Instructions to follow:
For the listing below, show each line that includes the string "will".

*** The records Section Begins ***

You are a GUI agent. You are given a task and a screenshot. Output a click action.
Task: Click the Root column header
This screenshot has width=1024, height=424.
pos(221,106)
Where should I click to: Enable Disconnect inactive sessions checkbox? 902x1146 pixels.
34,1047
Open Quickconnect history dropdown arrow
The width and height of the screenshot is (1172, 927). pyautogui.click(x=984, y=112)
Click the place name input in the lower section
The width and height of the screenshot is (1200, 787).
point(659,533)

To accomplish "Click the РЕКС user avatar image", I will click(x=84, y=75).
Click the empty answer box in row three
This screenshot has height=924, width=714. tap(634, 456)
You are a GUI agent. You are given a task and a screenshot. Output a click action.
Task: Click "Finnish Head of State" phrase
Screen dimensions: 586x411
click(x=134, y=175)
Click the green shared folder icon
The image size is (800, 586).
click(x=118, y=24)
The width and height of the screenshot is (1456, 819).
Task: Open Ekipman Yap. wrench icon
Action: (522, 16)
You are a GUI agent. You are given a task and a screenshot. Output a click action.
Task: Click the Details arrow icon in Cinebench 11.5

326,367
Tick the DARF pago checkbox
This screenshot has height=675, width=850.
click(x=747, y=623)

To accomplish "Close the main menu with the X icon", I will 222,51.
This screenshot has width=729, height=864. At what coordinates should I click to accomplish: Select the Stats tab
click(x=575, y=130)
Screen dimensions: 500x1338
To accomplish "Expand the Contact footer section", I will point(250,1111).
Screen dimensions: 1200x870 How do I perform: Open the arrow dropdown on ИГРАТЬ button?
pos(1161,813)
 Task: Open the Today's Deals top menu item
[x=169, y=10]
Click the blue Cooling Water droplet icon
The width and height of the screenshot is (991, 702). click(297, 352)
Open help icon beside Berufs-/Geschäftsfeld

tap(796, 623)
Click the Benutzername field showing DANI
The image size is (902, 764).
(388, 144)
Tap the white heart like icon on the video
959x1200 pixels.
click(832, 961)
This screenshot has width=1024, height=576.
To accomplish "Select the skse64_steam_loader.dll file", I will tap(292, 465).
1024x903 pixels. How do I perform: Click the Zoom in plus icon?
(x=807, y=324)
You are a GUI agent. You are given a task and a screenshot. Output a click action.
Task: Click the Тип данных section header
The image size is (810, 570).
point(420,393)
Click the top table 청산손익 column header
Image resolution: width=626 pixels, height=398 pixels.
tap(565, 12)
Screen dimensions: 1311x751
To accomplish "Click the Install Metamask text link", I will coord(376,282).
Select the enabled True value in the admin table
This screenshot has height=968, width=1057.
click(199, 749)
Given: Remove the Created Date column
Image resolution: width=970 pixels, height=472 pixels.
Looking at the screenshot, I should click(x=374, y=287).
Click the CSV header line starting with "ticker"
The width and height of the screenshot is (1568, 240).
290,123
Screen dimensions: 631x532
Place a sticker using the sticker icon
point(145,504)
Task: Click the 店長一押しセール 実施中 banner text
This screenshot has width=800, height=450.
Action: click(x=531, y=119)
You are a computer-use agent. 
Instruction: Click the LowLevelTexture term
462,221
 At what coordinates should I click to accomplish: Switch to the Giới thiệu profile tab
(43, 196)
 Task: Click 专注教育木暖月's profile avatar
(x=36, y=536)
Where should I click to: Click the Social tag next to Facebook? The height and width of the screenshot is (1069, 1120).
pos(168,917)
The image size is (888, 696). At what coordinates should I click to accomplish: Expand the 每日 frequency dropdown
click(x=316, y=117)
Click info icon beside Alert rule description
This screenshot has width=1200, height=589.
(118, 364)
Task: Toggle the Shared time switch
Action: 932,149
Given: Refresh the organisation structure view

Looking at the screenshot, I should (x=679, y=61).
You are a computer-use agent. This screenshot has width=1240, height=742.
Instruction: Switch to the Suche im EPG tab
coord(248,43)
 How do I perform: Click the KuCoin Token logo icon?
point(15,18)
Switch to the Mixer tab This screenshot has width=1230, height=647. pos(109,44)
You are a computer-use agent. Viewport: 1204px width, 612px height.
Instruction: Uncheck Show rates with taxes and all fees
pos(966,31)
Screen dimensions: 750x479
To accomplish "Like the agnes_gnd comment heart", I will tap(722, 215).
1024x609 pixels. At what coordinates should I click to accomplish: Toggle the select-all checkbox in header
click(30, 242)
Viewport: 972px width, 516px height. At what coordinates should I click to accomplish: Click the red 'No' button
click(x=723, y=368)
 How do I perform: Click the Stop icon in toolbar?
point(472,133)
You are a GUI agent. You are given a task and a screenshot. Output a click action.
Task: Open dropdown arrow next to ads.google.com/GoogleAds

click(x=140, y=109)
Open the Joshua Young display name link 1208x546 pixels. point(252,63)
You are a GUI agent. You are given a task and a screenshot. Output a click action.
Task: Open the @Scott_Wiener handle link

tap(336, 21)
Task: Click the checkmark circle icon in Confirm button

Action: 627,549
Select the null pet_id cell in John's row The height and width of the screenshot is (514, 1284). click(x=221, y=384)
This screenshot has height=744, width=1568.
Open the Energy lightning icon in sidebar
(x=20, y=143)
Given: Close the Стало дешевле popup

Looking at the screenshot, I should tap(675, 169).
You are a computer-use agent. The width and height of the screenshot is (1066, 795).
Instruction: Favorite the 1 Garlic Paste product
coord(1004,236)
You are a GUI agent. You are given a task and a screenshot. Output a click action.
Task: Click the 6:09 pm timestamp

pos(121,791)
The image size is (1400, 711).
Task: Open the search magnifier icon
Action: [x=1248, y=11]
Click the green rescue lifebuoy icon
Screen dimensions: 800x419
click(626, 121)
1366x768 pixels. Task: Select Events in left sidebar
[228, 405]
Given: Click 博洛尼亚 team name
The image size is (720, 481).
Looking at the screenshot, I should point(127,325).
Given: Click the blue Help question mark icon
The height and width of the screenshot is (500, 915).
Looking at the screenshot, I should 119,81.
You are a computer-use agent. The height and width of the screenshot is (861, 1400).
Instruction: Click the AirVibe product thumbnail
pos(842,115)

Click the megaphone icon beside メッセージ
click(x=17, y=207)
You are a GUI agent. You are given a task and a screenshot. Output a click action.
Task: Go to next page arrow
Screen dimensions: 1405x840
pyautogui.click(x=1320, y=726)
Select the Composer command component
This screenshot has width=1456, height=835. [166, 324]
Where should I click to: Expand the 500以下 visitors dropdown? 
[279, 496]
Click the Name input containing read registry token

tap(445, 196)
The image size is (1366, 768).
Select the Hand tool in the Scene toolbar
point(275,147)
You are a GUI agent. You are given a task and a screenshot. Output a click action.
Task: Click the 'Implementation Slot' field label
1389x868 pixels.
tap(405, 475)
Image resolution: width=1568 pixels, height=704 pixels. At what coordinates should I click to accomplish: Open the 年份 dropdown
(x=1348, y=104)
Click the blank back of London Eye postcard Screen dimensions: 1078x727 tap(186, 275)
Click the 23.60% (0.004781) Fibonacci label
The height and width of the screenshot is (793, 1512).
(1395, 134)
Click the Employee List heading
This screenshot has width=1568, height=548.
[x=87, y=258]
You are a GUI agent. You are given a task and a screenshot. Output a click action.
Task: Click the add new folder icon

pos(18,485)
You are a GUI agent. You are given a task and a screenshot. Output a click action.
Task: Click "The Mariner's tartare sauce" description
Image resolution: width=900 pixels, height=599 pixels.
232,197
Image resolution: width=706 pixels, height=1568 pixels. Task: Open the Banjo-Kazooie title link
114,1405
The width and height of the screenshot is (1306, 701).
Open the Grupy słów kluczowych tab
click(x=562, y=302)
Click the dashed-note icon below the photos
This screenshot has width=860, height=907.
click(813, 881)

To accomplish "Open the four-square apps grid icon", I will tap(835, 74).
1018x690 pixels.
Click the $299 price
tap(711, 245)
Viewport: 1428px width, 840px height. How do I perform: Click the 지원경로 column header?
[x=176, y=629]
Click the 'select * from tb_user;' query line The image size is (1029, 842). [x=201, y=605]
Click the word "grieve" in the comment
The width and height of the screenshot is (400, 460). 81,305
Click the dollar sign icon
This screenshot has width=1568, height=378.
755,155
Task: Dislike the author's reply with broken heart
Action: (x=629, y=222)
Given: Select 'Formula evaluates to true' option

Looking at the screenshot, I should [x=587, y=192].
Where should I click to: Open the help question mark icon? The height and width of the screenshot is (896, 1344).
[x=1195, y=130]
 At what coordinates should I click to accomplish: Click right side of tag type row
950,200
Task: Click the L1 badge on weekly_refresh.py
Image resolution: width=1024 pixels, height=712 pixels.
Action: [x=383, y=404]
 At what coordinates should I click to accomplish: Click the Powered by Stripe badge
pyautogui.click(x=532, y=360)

*** The records Section Ends ***

Solution:
To accomplish "Click the РЕКС user avatar image", I will click(x=84, y=75).
To accomplish "Close the main menu with the X icon", I will 222,51.
To accomplish "Expand the Contact footer section", I will point(250,1111).
To accomplish "Select the skse64_steam_loader.dll file", I will tap(292, 465).
To accomplish "Click the Install Metamask text link", I will coord(376,282).
To accomplish "Like the agnes_gnd comment heart", I will tap(722, 215).
To accomplish "Open the four-square apps grid icon", I will tap(835, 74).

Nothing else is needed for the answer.